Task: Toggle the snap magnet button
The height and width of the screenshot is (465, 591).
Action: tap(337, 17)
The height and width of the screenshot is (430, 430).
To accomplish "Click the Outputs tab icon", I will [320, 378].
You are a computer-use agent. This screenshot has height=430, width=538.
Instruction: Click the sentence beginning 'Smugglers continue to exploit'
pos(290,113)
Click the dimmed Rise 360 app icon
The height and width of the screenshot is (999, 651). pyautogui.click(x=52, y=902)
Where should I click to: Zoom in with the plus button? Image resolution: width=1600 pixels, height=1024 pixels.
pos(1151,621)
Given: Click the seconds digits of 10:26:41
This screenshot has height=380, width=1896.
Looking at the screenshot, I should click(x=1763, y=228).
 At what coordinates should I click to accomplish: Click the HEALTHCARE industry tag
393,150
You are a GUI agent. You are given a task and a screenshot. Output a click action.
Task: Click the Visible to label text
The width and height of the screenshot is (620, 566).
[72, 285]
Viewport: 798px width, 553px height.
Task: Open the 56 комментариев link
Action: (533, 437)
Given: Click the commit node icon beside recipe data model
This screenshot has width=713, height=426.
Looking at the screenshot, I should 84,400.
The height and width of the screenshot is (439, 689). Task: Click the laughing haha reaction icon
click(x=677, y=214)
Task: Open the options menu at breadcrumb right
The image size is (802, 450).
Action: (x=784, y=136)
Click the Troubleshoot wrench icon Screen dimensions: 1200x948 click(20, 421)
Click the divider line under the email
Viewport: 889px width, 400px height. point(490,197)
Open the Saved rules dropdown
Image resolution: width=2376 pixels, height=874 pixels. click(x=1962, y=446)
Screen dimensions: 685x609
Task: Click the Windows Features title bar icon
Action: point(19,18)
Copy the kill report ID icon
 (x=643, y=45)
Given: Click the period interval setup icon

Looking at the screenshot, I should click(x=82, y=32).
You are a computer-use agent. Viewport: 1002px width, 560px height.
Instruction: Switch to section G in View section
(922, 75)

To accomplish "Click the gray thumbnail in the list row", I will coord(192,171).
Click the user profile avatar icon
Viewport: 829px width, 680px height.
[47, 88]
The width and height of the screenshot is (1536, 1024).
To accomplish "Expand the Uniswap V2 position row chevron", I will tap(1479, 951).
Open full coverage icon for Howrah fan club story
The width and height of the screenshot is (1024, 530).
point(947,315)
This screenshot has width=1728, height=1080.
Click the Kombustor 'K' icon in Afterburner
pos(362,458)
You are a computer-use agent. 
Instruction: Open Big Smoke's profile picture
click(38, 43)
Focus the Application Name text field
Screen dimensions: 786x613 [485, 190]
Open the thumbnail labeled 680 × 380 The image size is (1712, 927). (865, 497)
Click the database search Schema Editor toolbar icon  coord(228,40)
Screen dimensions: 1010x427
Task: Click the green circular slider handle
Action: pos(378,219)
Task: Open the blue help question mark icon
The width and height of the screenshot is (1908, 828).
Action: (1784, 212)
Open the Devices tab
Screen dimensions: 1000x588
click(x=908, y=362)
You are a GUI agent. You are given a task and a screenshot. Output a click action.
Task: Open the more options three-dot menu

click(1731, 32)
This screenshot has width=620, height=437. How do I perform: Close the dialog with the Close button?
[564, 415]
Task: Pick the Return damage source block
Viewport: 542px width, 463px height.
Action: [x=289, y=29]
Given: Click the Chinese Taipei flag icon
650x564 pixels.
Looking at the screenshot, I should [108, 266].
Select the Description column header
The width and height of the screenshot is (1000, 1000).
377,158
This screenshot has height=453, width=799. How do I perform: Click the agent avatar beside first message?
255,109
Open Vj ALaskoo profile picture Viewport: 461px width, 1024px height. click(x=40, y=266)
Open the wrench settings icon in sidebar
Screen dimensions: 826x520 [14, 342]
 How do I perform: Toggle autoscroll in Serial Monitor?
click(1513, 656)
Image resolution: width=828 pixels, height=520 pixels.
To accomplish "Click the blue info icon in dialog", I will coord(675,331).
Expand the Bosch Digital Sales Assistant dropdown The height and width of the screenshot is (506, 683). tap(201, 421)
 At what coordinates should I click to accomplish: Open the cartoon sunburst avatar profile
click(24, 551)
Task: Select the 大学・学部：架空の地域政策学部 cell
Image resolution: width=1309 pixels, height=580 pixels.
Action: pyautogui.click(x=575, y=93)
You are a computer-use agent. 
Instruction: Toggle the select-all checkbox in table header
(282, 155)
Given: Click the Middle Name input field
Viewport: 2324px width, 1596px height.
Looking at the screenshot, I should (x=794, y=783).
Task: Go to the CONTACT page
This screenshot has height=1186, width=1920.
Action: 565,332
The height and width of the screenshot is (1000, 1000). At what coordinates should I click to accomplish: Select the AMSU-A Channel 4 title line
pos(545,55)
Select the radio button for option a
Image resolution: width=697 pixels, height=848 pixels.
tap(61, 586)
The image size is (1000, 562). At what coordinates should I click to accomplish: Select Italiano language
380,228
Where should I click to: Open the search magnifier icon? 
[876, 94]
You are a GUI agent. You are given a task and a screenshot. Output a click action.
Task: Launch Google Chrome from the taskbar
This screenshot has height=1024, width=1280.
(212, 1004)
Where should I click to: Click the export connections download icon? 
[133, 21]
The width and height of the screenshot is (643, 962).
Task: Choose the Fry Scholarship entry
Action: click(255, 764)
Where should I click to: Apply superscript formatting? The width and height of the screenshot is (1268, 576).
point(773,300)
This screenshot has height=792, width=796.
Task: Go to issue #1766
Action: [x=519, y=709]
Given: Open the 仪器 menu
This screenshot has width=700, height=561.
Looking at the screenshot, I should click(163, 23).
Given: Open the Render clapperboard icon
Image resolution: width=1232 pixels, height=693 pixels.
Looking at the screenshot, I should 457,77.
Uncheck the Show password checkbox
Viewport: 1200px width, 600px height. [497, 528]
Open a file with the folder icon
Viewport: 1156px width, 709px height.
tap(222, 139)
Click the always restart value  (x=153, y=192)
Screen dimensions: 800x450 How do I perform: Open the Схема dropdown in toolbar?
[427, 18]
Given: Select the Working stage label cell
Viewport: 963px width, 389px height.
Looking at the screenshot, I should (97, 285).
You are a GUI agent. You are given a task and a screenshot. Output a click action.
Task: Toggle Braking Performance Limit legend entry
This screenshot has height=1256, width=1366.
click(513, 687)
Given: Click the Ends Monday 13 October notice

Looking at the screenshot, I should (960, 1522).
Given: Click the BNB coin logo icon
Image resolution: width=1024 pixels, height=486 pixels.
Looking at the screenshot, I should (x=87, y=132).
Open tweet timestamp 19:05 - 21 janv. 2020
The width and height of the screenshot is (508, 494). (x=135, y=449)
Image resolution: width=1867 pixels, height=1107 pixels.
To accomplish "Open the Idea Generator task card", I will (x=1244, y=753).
#####
--- Work item ---
Report the lines above that have the word "computer" in them.

--- Solution for this task ---
You are a computer-use agent. This screenshot has height=430, width=538.
You are a computer-use agent. Viewport: 1002px width, 560px height.
You are a computer-use agent. 
You are a computer-use agent. 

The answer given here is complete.